Use LIPET to choose the u part of the substitution. (the other factor is the dv)
Logarithms
Inverse Trigs
Polynomials
Exponentials
Trig
TRUST in LIPET it will save many a headache from happening.
It's right up there with PEMDAS and SOHCAHTOA
• what would you do if e^x had a number and a power with it e.g. 5e^3x?
• Then you would use the chain rule and take the derivative of 3x and then multiply that by e^3x and then just multiply that all by 5 since it's just a constant.
• Stupid question: Why can't I just make it like this:
Antiderivative of x^2 = x^3/3
Antiderivative of e^x = e^x
Therefore the antiderivative of x^2*e^x is x^3/3*e^x
• You cannot do that because the integral of a product is not equal to the product of the individual integrals.
• Hi, how do i solve for the integral of e^(x^2)dx? I've been stuck for some time now.
• That is an advanced-level integral: it cannot be solved by ordinary integration methods taught in an introductory integral calculus course. The answer involves non-elementary functions, specifically it involves the imaginary error function.

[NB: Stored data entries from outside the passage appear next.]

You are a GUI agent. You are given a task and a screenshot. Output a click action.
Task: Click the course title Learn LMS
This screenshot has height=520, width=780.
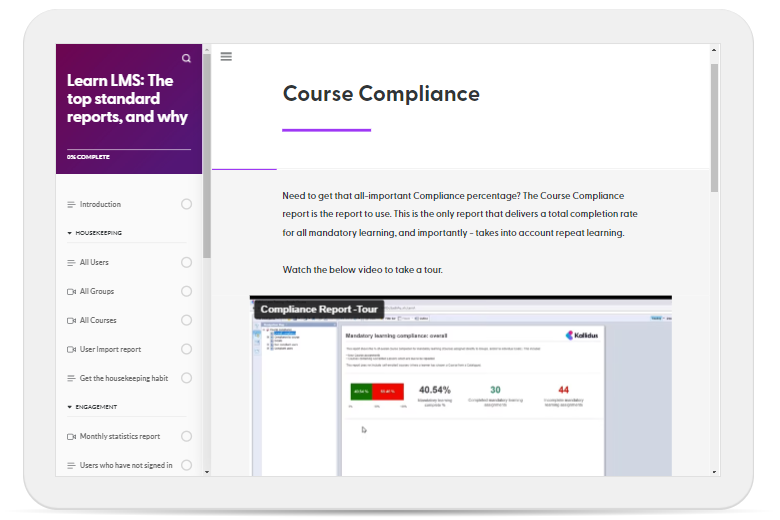click(x=127, y=99)
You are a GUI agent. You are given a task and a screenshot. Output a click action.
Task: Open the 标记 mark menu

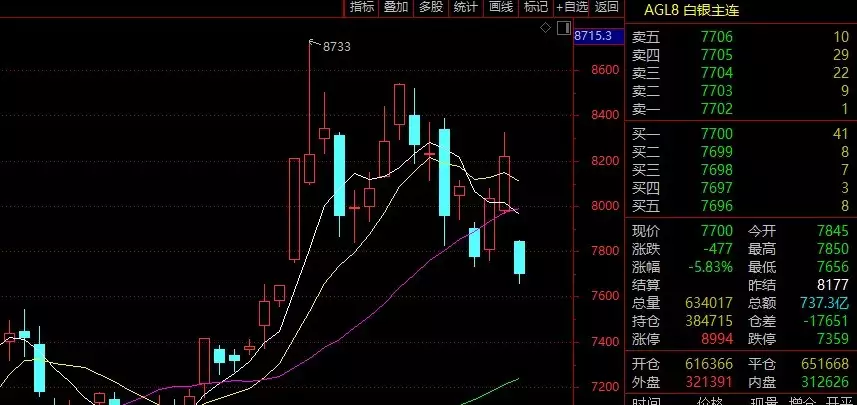click(x=536, y=7)
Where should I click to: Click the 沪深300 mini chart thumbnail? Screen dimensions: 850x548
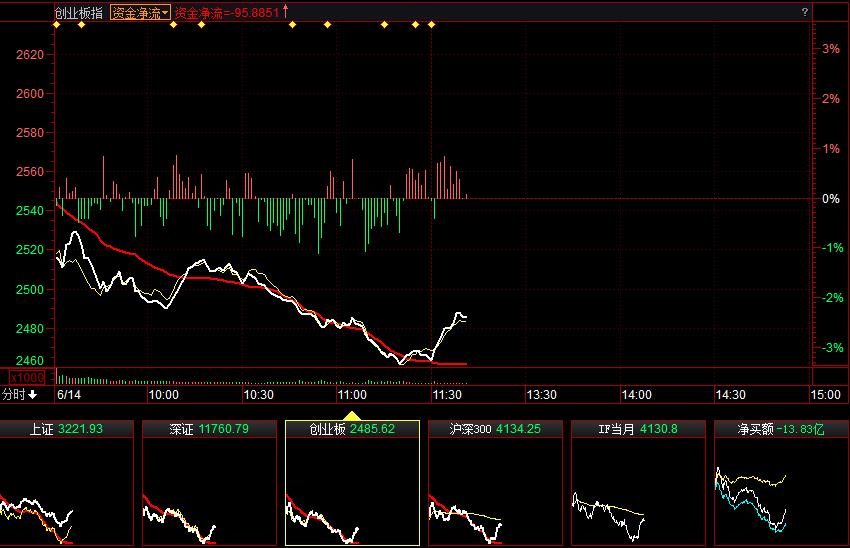click(494, 492)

I have only a passing knowledge of this, so I will leave it to a professional mathematician to show you how to reach the answer. But, I thought it good to let you know this problem cannot be solved by ordinary integration methods.
• Integration by parts of (x^2)*(e^-x^2/2) where by the upper limit of the integral is infinity and lower limit is 0
• This was a struggle but I think I might have got it.

I used integration by parts and separated the integral to
x * (x * e^-x^2/2)

Then I got stuck when that creates the integral of e^-x^2/2
but apparently this is almost equal to "erf" (something I never heard of before!)
erf(x) = 2/sprt(pi) integral(e^-t^2)

By making that substitution I got the result of the integral:
-xe^-x^2/2 + sqrt(2)/2*pi*erf(sqrt(2)/2 * x)

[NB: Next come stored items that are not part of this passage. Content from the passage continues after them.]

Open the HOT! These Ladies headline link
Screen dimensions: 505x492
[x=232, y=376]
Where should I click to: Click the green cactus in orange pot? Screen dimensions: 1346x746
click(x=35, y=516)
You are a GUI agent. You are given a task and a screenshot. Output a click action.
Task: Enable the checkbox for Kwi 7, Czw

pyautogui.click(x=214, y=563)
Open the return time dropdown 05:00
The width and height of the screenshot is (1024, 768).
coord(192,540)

Evaluating the bounds the first part -xe^-x^2/2
evaluates to 0 for both 0 and infiniti so ignore it.

Then I learned that
erf(0) = 0
erf(infiniti) = 1

sqrt(2)/2 * pi
(1 vote)
• Why is the anti-derivative of x^2 2x? I thought that it would be (x^3)/3 because of the form (x^n+1)/n+1.
• It was just a small confusion at . He meant the derivative of x^2.
• when he takes the two out front of the integral at , do you have to do that to get the correct answer or does hat just make things easier?
• It makes things easier since you would not have to factor it out in the end after taking the integration.
• Just a random thought. The symbol of integration has a shape of squeezed in width, and stretched in height S since it stands for sum, doesn't it? And the "dx" at the end indicates that we're multiplying the infinite amount of rectangles which approximate the height of the curve at the respective points by the infinitely small change in our independent variable, which represents the base of these rectangles, right? What is the point of evaluating a sum of the rectangles multiplied by their base in no specific interval? And why calling that sum as an anti-derivative? It doesn't make any sense to me ... . The anti-derivative is a function, which has nothing to do with the sum. I understand it might be a convention, but ... isn't it quite a misleading one?
• You are not "evaluating a sum of the rectangles multiplied by their base" the base is dx. The section on Riemann sums and taking their limit as Δx→0 covers all this. When Δx is infinitesimal, it is called dx.

The fundamental theorem of calculus shows you why it is called the anti-derivative. The anti-derivative is the inverse of the derivative. Say you integrate a function f, and call that result F. If you then take the derivative of F you get back f. The FToC says it more formally this way:

Given a continuous function, f, on an open interval I with α being any point in I,
IF you define F as:
F = ∫f(t)dt from α to x
THEN
F'(x) = f(x)

It doesn't get much clearer or obvious than that as to the relationship between the derivative and anti-derivative (that is, that the derivative of the anti-derivative of f gets you back your original f).